Aung and Pluempitiwiriyawej (2020) [34] developed a network consisting of eight convolution layers, five pooling layers, two fully connected layers, and a classifier layer. The ReLU activation function was utilized in the convolution and fully connected layers. Max pooling was applied in the pooling layers. The classification was performed using the Softmax function. SGD was employed as the network optimizer. Zhu et al. (2020) [35] constructed a network with three parallel convolution layers and a shared fully connected block, which accepts binarized silhouettes as inputs. The negative log-likelihood loss function was applied to train the network. Su et al. (2020) [36] constructed a network comprising six convolution layers, three max-pooling layers, and five fully connected layers. In order to learn all the possible information from both positive and negative samples, a loss function named center-ranked loss was proposed. Balamurugan et al. (2021) [37] presented 11 layers network for gait recognition problem. The network comprises four convolution layers, four pooling layers, two fully connected layers, and a classifier layer. The ReLU activation function was applied in the convolution and fully connected layers. Max pooling was used in the pooling layers. The Softmax function was employed to classify the subjects. The stochastic gradient decent with momentum was utilized as the optimizer. Subsequently, Han et al. (2022) [38] investigated the use of angular Softmax loss and triplet loss to learn the distinguishable features and make the obtained features more distinctive. GaitSet [39] was utilized as the backbone network to study the effects of the loss functions. Elharrouss et al. (2021) [40] developed two separate CNN models to perform angle estimation and gait recognition. The angle of the image captured was detected and fed into the second CNN model to identify the gait.

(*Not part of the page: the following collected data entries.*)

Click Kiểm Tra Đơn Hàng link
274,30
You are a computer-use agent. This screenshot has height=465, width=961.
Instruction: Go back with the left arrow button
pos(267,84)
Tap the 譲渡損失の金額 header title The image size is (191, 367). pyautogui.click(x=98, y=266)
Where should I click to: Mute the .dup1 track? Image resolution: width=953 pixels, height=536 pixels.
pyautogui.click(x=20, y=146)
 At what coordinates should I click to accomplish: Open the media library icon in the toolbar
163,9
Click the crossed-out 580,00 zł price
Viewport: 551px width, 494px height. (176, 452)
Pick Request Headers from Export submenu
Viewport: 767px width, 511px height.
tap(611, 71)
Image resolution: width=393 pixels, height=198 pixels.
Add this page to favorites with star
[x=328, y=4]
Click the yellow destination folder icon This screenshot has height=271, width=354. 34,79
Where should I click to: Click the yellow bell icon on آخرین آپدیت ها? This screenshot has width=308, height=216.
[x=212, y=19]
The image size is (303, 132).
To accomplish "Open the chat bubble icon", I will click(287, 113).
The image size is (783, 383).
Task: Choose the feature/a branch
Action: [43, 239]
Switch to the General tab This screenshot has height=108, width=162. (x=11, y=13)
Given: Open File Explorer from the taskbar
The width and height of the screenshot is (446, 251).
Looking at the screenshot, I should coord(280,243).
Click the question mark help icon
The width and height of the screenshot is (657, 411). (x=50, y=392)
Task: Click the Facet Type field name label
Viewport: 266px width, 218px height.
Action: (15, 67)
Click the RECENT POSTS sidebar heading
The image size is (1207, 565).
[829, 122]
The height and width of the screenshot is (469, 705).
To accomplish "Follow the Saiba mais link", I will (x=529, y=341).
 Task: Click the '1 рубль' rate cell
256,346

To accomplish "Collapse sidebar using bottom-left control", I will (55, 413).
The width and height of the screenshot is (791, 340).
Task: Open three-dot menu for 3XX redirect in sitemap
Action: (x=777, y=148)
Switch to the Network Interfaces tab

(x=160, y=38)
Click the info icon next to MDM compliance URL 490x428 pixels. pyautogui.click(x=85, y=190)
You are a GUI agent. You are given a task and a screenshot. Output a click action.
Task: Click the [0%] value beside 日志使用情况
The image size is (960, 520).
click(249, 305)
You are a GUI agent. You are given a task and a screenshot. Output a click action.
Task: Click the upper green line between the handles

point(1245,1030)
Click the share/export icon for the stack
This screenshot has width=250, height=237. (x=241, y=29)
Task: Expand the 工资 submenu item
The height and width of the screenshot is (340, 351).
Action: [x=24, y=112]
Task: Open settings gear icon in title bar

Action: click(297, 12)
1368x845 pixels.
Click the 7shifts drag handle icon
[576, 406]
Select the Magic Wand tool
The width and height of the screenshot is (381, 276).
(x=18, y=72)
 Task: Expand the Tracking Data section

Several existing works applied transfer learning techniques to learn gait features using a pre-trained network. Arshad et al. (2020) [41] proposed a method where pre-trained VGG-19 and AlexNet models were used to extract the gait features. In order to choose the finest sets of the acquired features, entropy and skewness vectors were calculated. Mehmood et al. (2020) [42] employed a pre-trained DenseNet-201 model without any fine-tuning for gait recognition under different view angles. One against the all multi-support vector machine was utilized for the subject classification. Similarly, Ambika and Radhika (2021) [43] utilized a pre-trained DenseNet-201 model, where the classifier layer was tweaked to use the Softmax function with ten neurons as the work involves ten subjects’ classification. Mogan et al. (2022) [44] integrated pre-trained DenseNet-201 and multilayer perceptron to reduce the effects of varying conditions in gait recognition. The pre-trained DenseNet-201 was used to encode the salient features of gait energy images. The relationship between the learnt features and the associated class was discovered using the multilayer perceptron.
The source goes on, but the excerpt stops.